ASSIGNMENT.
Answer with a single number, the count of lines in the material below that contain the word "target".

GIVEN ENTRIES Block Start

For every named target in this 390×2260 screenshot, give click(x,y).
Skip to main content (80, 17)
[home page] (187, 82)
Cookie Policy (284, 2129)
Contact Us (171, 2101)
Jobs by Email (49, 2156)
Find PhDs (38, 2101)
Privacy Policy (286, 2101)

GIVEN ENTRIES Block End
GIVEN ENTRIES Block Start

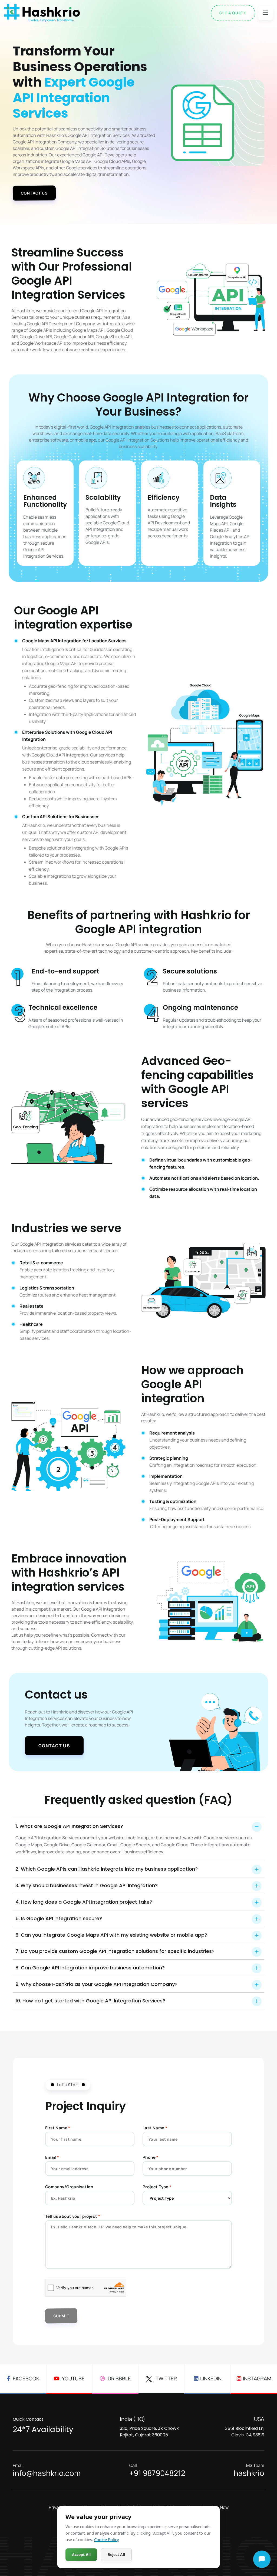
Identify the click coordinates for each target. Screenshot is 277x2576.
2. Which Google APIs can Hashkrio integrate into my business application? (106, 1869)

GIVEN ENTRIES Block End

SOLUTION TO THE PROBLEM.
2